Dağlar gibi dimdik durur, çağlayanlar gibi fokur fokur kaynar Müslüman’ın yüreği. “Kalk ve uyar” ilahi mesajının 1400 yıl sonrasında idrakine varıp ayetin indiği zamandaki şevk ve heyecanı duyar.
“Kıyam-et!” Sabah Namazı buluşmaları, Türkiye çapındaki TÜGVA Yükseköğrenim Koordinatörlüklerinin haftalık olarak organize ettiği bir faaliyet. Koordinatörlük, üniversite teşkilatı ve yurt teşkilatı ekiplerinin katıldığı, kardeşliğimizin maneviyatımıza şerbet kattığı bir buluşma. Geçtiğimiz 3 ay içerisinde 71 ilde, 136 üniversitede, 640 defa gerçekleştirilen faaliyetin bir güzelliği de genç kardeşlerimiz büyükleriyle ve cemaatle kaynaşıyorlar. Gençlerin camide böyle kalabalık olduğunu gören büyüklerin gençliğe olan güvenleri artıyor.

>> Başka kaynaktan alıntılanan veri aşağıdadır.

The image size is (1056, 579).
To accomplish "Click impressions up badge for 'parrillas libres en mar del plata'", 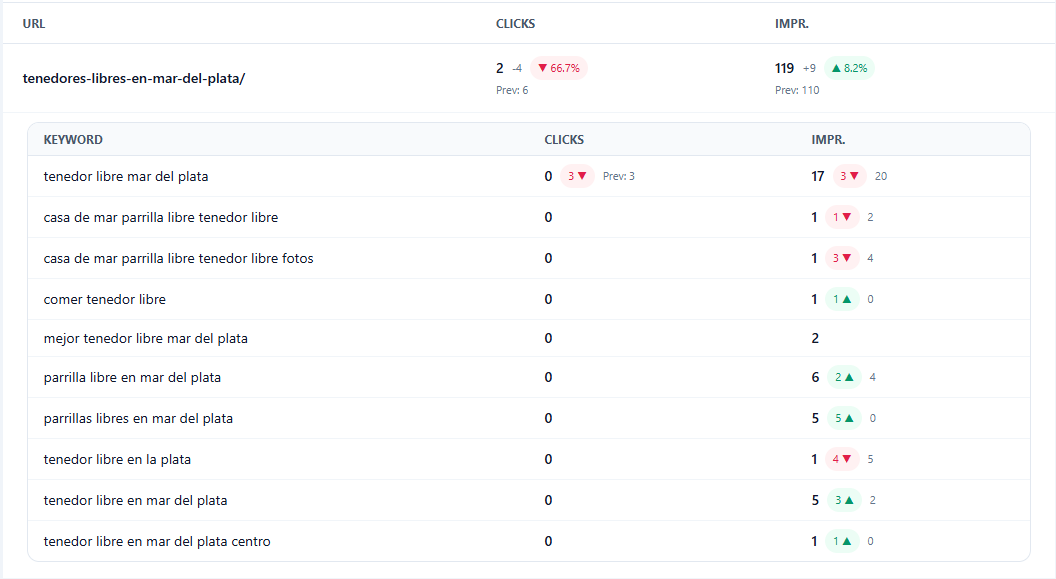I will point(843,418).
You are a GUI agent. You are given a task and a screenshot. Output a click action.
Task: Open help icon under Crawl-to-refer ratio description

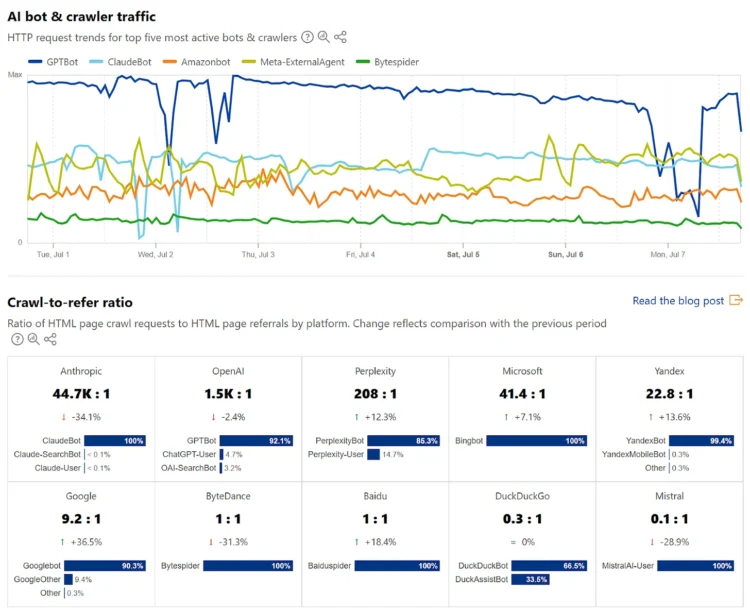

“Kıyam-et!” ismi nerden kaynaklanıyor? Yetkililer, “Benim bir derdim, bir davam var!” diyen gençlerin her daim kıyamda durduğunu, duracak olduğunu göstermek adına bu ismi belirlediklerini söylüyorlar.
“Peygamber Efendimize ilk vahiy geldikten sonra, korkuyla evinde gitti ve yorganın altına girdi. Sonra Allah Teâla Resulüne, Cebrail Aleyhisselam vasıtasıyla Müddessir Suresi’nin ilk yedi ayetiyle seslendi. Bu yedi ayet, aynı zamanda vakfın TÜGVA Bilinci’ni oluşturuyor. İlk ayet, ‘Yani Kalk ve Uyar!’ (Kum fe enzir!) diye başladı. Nasıl bir vaziyette bu ayet iniyor? Peygamber yorgan altındayken, Rabbimiz kendisine ‘Kalk’ diyor. ‘Yorganın altından çık ve uyar.’ İşte, bizler de bu vaziyetten yola çıkarak, sabah namazında yorganlarımıza bir tekme atarak Rabbimize koşuyoruz. Koşmaları için başka kardeşlerimizi de teşvik ediyoruz.”